La República Democrática del Congo elevó a mil 521 el número de personas fallecidas y a 3 mil 442 los casos confirmados por el actual brote de ébola, declarado desde el pasado 15 de mayo en el este del país. Con estas cifras, la epidemia está cerca de convertirse en la segunda más grande registrada en la historia del país, sólo por detrás del brote de África Occidental ocurrido entre 2014 y 2016.

Las autoridades sanitarias informaron que la tasa de letalidad se ubica en 44.2%, mientras 797 pacientes permanecen hospitalizados o en aislamiento y 615 personas han logrado recuperarse. El virus ya afecta al menos cinco provincias del país, donde continúan los esfuerzos para fortalecer el rastreo de contactos, garantizar el suministro de insumos médicos y mantener operativos los centros especializados de atención.

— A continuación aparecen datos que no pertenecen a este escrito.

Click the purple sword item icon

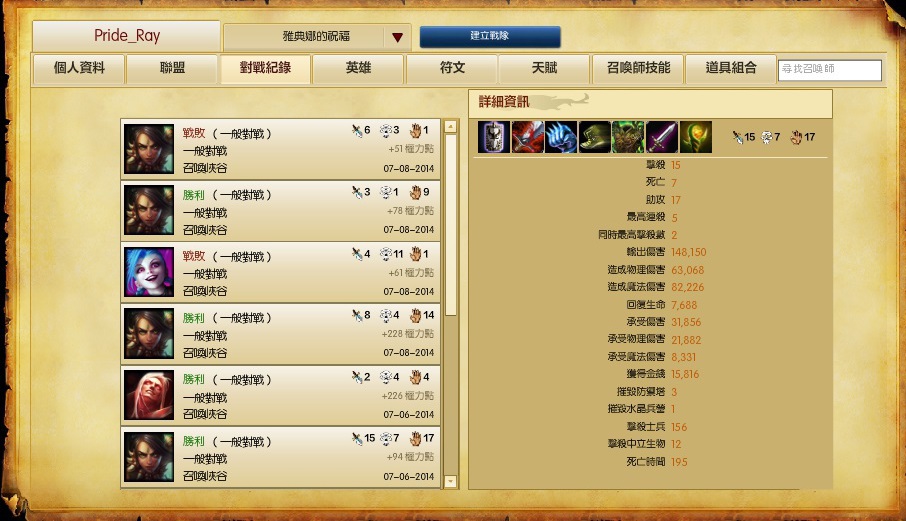tap(662, 137)
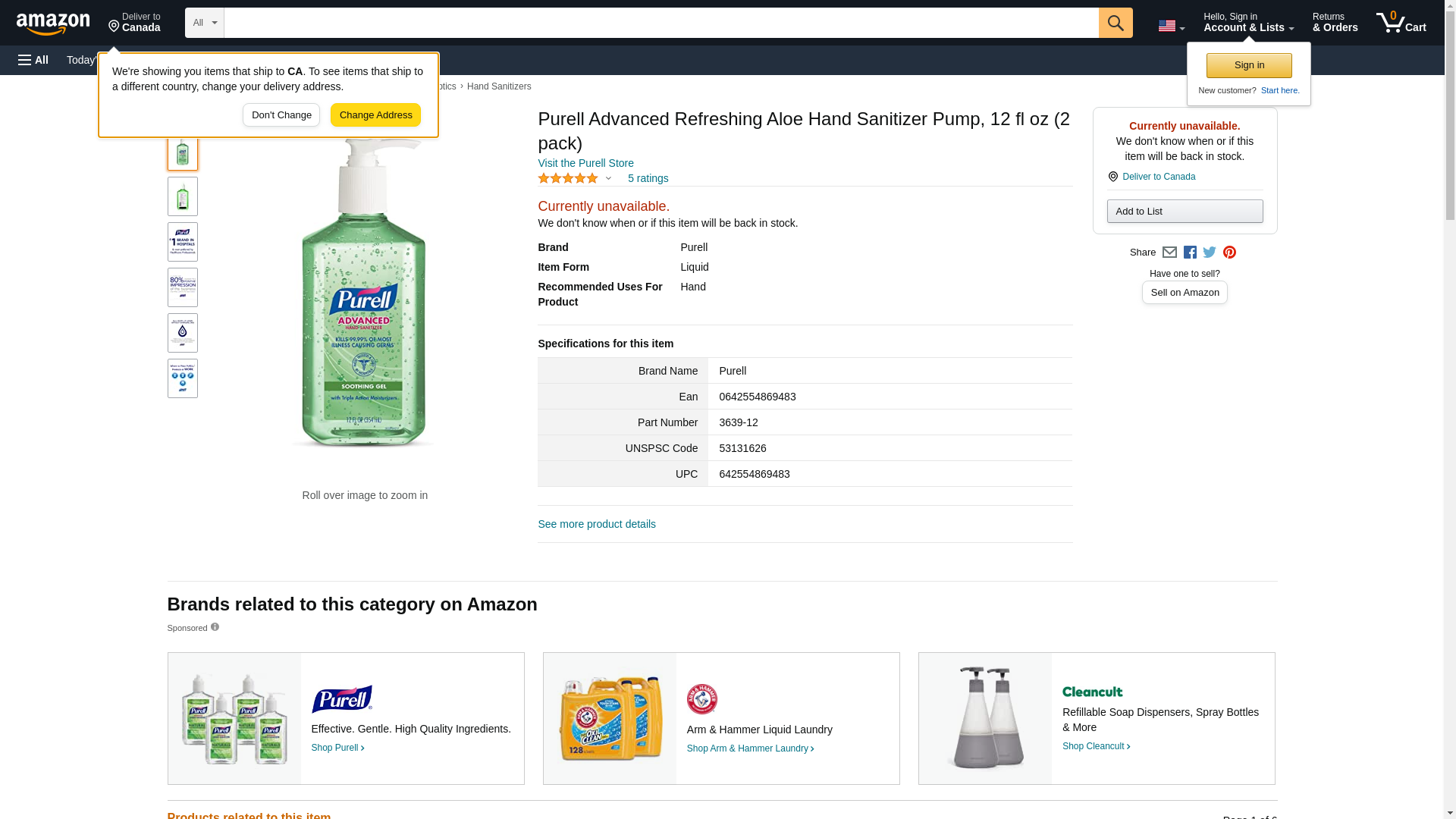Click the yellow Sign in button

(x=1249, y=65)
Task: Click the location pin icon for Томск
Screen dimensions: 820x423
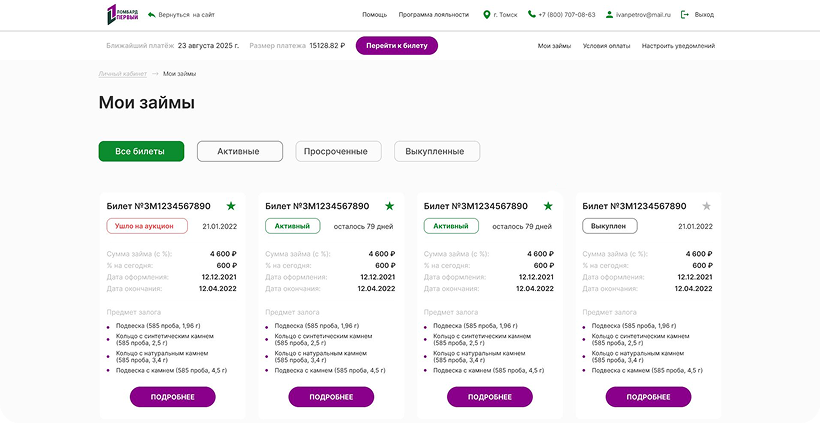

Aunque Uganda logró declararse libre del brote tras completar el periodo de vigilancia epidemiológica, la Organización Mundial de la Salud mantiene un nivel de riesgo alto para África subsahariana debido a que la cepa Bundibugyo no cuenta con una vacuna autorizada ni un tratamiento específico. Las autoridades continúan reforzando las medidas de vigilancia para evitar una mayor propagación del virus.